What the task asks ▸ For each entry that follows, produce an exact copy.

Exercise inputs ▸
__________

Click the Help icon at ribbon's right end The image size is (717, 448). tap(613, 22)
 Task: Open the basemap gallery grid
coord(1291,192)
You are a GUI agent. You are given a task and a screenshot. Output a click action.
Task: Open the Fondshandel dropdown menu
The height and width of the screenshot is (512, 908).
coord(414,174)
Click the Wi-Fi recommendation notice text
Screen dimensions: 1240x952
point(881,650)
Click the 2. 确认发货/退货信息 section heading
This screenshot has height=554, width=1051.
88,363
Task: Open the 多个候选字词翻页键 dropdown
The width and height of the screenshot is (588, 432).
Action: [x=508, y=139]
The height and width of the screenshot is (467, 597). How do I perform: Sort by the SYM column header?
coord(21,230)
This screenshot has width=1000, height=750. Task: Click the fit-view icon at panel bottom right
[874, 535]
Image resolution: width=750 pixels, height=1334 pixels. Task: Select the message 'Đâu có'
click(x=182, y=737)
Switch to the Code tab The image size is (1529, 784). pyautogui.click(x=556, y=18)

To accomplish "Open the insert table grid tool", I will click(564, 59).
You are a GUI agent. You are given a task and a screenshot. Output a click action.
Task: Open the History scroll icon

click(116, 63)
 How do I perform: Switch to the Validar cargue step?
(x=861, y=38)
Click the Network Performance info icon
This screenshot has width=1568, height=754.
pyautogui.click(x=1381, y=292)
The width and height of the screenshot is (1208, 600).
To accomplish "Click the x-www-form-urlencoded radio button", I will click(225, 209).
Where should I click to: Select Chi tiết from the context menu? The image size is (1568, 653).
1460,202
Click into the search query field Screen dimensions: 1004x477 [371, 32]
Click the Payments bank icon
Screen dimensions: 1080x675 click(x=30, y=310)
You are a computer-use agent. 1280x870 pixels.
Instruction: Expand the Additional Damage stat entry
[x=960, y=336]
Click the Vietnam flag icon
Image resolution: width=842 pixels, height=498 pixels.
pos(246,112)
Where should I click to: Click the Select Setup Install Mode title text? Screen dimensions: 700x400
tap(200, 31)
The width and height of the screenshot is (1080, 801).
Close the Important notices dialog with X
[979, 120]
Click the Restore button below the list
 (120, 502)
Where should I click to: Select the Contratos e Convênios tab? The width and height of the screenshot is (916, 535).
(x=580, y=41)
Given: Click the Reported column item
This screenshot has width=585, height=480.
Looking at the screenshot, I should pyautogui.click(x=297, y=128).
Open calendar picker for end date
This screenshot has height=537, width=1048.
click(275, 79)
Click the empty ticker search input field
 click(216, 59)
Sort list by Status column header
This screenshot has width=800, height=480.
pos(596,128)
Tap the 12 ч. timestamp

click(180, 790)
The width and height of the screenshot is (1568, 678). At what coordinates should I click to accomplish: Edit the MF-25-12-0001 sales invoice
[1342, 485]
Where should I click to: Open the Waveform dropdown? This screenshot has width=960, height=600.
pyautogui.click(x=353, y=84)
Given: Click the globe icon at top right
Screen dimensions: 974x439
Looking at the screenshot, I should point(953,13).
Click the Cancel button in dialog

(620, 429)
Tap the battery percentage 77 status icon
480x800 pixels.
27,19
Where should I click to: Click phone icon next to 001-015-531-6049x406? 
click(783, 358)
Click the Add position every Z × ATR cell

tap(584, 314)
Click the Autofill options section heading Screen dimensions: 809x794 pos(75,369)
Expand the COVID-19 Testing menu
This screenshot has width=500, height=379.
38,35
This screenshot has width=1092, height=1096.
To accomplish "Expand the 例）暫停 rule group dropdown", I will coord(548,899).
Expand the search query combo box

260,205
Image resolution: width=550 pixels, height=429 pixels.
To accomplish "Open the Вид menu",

__________

Your response ▸
Click the Help icon at ribbon's right end The image size is (717, 448). tap(613, 22)
 Task: Open the basemap gallery grid
coord(1291,192)
You are a GUI agent. You are given a task and a screenshot. Output a click action.
Task: Open the Fondshandel dropdown menu
The height and width of the screenshot is (512, 908).
coord(414,174)
Click the Wi-Fi recommendation notice text
Screen dimensions: 1240x952
point(881,650)
Click the 2. 确认发货/退货信息 section heading
This screenshot has height=554, width=1051.
88,363
Task: Open the 多个候选字词翻页键 dropdown
The width and height of the screenshot is (588, 432).
Action: [x=508, y=139]
The height and width of the screenshot is (467, 597). How do I perform: Sort by the SYM column header?
coord(21,230)
This screenshot has width=1000, height=750. Task: Click the fit-view icon at panel bottom right
[874, 535]
Image resolution: width=750 pixels, height=1334 pixels. Task: Select the message 'Đâu có'
click(x=182, y=737)
Switch to the Code tab The image size is (1529, 784). pyautogui.click(x=556, y=18)

To accomplish "Open the insert table grid tool", I will click(564, 59).
You are a GUI agent. You are given a task and a screenshot. Output a click action.
Task: Open the History scroll icon

click(116, 63)
 How do I perform: Switch to the Validar cargue step?
(x=861, y=38)
Click the Network Performance info icon
This screenshot has width=1568, height=754.
pyautogui.click(x=1381, y=292)
The width and height of the screenshot is (1208, 600).
To accomplish "Click the x-www-form-urlencoded radio button", I will click(225, 209).
Where should I click to: Select Chi tiết from the context menu? The image size is (1568, 653).
1460,202
Click into the search query field Screen dimensions: 1004x477 [371, 32]
Click the Payments bank icon
Screen dimensions: 1080x675 click(x=30, y=310)
You are a computer-use agent. 1280x870 pixels.
Instruction: Expand the Additional Damage stat entry
[x=960, y=336]
Click the Vietnam flag icon
Image resolution: width=842 pixels, height=498 pixels.
pos(246,112)
Where should I click to: Click the Select Setup Install Mode title text? Screen dimensions: 700x400
tap(200, 31)
The width and height of the screenshot is (1080, 801).
Close the Important notices dialog with X
[979, 120]
Click the Restore button below the list
 (120, 502)
Where should I click to: Select the Contratos e Convênios tab? The width and height of the screenshot is (916, 535).
(x=580, y=41)
Given: Click the Reported column item
This screenshot has width=585, height=480.
Looking at the screenshot, I should pyautogui.click(x=297, y=128).
Open calendar picker for end date
This screenshot has height=537, width=1048.
click(275, 79)
Click the empty ticker search input field
 click(216, 59)
Sort list by Status column header
This screenshot has width=800, height=480.
pos(596,128)
Tap the 12 ч. timestamp

click(180, 790)
The width and height of the screenshot is (1568, 678). At what coordinates should I click to accomplish: Edit the MF-25-12-0001 sales invoice
[1342, 485]
Where should I click to: Open the Waveform dropdown? This screenshot has width=960, height=600.
pyautogui.click(x=353, y=84)
Given: Click the globe icon at top right
Screen dimensions: 974x439
Looking at the screenshot, I should point(953,13).
Click the Cancel button in dialog

(620, 429)
Tap the battery percentage 77 status icon
480x800 pixels.
27,19
Where should I click to: Click phone icon next to 001-015-531-6049x406? 
click(783, 358)
Click the Add position every Z × ATR cell

tap(584, 314)
Click the Autofill options section heading Screen dimensions: 809x794 pos(75,369)
Expand the COVID-19 Testing menu
This screenshot has width=500, height=379.
38,35
This screenshot has width=1092, height=1096.
To accomplish "Expand the 例）暫停 rule group dropdown", I will coord(548,899).
Expand the search query combo box

260,205
Image resolution: width=550 pixels, height=429 pixels.
To accomplish "Open the Вид menu",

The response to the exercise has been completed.